→ Prompt
Please copy each line of the listing that includes the string "Identify".

→ Provided data
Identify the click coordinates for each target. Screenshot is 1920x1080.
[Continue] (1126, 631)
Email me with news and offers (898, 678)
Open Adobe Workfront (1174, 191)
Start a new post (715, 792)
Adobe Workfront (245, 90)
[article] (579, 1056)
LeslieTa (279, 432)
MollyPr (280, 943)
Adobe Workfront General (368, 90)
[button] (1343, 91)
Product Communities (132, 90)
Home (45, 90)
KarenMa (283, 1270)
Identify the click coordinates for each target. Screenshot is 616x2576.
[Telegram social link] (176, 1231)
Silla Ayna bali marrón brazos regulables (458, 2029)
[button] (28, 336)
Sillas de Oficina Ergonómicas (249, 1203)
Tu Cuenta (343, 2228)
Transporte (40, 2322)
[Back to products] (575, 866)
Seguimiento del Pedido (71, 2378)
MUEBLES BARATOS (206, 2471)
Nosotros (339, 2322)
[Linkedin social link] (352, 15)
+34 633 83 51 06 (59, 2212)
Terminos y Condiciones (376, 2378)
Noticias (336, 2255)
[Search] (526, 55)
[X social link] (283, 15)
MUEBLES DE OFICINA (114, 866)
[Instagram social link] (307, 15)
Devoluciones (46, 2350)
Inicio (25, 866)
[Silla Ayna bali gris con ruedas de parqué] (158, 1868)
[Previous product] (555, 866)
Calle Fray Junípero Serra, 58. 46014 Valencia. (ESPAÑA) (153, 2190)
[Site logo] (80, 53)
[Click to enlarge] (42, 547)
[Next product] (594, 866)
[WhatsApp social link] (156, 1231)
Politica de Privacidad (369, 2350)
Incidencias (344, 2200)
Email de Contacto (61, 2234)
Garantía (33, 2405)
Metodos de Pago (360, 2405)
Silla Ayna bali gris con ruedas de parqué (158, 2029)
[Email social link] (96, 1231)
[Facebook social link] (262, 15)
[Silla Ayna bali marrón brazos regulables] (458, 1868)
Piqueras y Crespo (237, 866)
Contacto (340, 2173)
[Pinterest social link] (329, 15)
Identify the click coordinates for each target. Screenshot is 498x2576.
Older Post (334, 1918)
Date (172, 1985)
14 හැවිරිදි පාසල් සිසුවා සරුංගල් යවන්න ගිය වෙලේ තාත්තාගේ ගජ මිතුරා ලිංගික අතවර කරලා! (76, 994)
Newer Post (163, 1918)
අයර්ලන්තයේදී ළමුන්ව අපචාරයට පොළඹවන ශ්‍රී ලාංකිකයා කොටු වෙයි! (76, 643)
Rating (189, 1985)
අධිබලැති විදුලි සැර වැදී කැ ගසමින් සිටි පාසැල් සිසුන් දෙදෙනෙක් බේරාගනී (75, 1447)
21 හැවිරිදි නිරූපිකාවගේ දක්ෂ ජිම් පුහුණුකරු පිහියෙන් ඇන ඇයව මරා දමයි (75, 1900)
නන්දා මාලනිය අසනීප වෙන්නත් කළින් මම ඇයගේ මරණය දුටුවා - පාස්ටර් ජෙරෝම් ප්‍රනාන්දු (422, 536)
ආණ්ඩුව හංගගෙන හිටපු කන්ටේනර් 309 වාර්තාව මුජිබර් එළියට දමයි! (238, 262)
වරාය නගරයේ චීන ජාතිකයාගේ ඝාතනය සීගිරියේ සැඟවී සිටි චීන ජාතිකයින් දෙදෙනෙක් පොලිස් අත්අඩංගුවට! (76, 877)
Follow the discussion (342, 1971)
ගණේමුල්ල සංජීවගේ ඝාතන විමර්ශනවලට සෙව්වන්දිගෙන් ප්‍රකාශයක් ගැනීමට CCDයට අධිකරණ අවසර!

→ Task response
Identify the click coordinates for each target. Screenshot is 1920x1080.
Identify the click coordinates for each target. Screenshot is 616x2576.
Identify the click coordinates for each target. Screenshot is 498x2576.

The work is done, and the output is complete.